Trecho fornecido:

Robô Selvagem e o lugar-comum da animação americana
Inteligência artificial, família não convencional, libertação do jovem da família, natureza idealizada e civilização predatória. A animação “O robô selvagem”, favorito ao Oscar de Animação em 2025 até o surgimento do fenômeno “Flow”, que levou a estatueta, é um retrato de como o homem contemporâneo se vê em suas relações pessoais e com o mundo que o cerca. Em que pese o clichê dos elementos, é interessante a comparação com a animação japonesa, cujos longas, um tanto quanto atemporais, são marcados pela reverência ao sagrado, o culto ao aperfeiçoamento humano e o retorno do herói à autoridade familiar.

Questões propostas:
1. No texto sobre "O robô selvagem", por que o filme deixou de ser o favorito ao Oscar de Animação em 2025?
2. Quais temas a frase de abertura do texto sobre "O robô selvagem" enumera?
As linhas seguintes são material independente, sem relação com o texto sobre "O robô selvagem".

Dados apresentados:

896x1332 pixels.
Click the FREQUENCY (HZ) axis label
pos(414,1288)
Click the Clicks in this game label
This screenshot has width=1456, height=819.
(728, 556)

Conjunto de respostas:
1. Porque surgiu o fenômeno "Flow", que acabou levando a estatueta.

2. Inteligência artificial, família não convencional, libertação do jovem da família, natureza idealizada e civilização predatória.